The response must consist of the lines below from the one with "Meet the Team (131, 2425)" through the one with "Services & Events by Month (213, 2425)", exactly as they appear and with both ends kept.

++++ DATASET RECORDS ++++

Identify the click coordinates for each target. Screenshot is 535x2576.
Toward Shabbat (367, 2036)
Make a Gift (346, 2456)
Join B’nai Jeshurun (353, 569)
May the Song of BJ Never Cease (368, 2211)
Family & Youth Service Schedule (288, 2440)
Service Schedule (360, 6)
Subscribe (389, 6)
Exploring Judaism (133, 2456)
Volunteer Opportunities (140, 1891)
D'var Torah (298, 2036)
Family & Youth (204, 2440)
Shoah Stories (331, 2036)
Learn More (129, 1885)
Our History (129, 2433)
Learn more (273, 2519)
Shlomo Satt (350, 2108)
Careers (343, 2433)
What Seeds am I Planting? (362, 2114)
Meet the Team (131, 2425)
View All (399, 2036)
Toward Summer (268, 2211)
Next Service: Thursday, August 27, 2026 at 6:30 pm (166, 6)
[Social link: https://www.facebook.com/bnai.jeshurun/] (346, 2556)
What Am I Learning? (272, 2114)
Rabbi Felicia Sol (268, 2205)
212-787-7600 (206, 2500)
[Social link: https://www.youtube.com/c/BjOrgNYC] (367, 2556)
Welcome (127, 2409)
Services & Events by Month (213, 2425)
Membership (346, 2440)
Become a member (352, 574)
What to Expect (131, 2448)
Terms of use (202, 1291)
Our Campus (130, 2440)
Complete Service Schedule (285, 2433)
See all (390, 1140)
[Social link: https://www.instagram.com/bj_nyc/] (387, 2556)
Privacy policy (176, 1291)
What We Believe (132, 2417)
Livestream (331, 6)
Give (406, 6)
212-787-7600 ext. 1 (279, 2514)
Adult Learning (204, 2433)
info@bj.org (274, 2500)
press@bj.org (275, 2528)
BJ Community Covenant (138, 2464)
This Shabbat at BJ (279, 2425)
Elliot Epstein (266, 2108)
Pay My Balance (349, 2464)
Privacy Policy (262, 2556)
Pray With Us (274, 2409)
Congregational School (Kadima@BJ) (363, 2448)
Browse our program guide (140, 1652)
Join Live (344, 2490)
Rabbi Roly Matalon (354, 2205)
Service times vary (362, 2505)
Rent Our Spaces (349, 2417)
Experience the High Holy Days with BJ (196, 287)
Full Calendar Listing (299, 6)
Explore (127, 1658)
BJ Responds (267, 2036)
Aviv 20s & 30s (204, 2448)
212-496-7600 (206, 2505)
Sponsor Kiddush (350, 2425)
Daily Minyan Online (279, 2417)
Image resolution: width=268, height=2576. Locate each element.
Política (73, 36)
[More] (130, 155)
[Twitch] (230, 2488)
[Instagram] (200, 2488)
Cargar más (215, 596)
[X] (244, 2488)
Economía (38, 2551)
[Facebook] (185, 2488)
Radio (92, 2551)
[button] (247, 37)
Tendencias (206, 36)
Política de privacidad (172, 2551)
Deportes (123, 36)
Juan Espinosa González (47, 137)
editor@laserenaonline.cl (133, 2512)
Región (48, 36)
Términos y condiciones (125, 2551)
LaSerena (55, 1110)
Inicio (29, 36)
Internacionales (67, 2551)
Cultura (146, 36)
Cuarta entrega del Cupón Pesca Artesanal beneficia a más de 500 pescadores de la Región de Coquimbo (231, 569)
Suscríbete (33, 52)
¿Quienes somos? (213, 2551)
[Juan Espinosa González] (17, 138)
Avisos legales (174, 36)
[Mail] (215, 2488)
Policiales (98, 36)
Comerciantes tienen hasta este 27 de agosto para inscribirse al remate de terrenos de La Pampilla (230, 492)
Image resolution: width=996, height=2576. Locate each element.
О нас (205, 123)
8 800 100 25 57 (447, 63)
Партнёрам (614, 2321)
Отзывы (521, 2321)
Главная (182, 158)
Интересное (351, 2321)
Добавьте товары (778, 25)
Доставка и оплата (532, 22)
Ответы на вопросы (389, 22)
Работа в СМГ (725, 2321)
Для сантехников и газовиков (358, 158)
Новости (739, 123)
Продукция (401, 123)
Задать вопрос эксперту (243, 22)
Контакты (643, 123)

++++

● WRITTEN RESPONSE:
Meet the Team (131, 2425)
View All (399, 2036)
Toward Summer (268, 2211)
Next Service: Thursday, August 27, 2026 at 6:30 pm (166, 6)
[Social link: https://www.facebook.com/bnai.jeshurun/] (346, 2556)
What Am I Learning? (272, 2114)
Rabbi Felicia Sol (268, 2205)
212-787-7600 (206, 2500)
[Social link: https://www.youtube.com/c/BjOrgNYC] (367, 2556)
Welcome (127, 2409)
Services & Events by Month (213, 2425)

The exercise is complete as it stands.